Pure nonsense. You also still believe in Santa Claus?
The native compressors do an undefinded kind of compression, the maximizer cuts like a scythe and adds crackles and clipping noise, multiband-compressors and/or limiters are completely missing and faking them yourself doesn’t have any use because of the anyway useless behavior of the standard compressors and limiter. A unit for soft-clipping is missing, so is saturation and fuzz gear generally. The native reverbs are plain mud and metal factories, missing any kind of modulation anyway and have to be EQed separately to sound halfway acceptable, M/S processing is (despite a bit of it in the exciter) completely missing, some decent amps are missing. IR wouldn’t work for everything because of the memory limit.
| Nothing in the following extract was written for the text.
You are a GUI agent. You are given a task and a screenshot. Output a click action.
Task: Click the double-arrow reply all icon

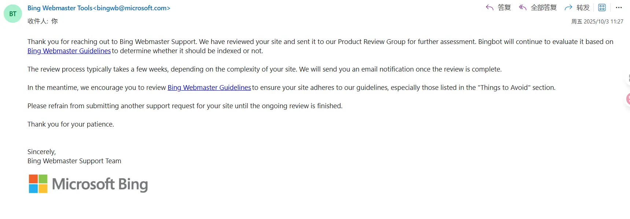pos(523,7)
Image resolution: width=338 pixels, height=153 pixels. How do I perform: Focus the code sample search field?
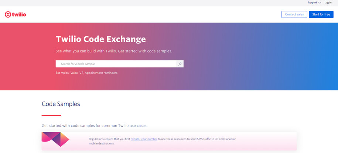[116, 64]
Well, that is only the mixing and processing side. I’ve already described the problems with instruments before in the thread and elsewhere. Missing modulations, redundancy, memory usage, bla bla… I’m really getting tired of it.
With yours it’s already 2 weird statements in this thread then.
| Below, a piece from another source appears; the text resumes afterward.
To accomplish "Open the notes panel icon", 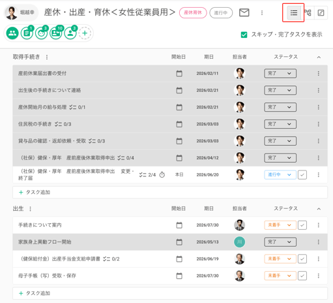I will click(x=321, y=13).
It’s easy to walk somewhere in and say “you’re wrong”, turn around and walk out. I have a whole lot of practical arguments. I’ve repeated a part of them, specially for you. What are yours? That Santa Claus could do it?
With an old sock soaked with paint you’re not able to paint like Da Vinici and with native Renoise you’re not able to produce commercial EDM sound in the size of a demo-file. Not you, not me, not Andy Wallace and not Gandalf the White. I say again: you’re very welcome to prove me a liar. Dealing with mixing and production specially in Renoise since years, I know best what I’m talking about. Do you know what you’re talking about, too? I don’t think so.
yay, less music-making and more wank theorizing! i’ll be back in about 6 months to make sure everyone is still arguing about the same shit. good luck ya’ll.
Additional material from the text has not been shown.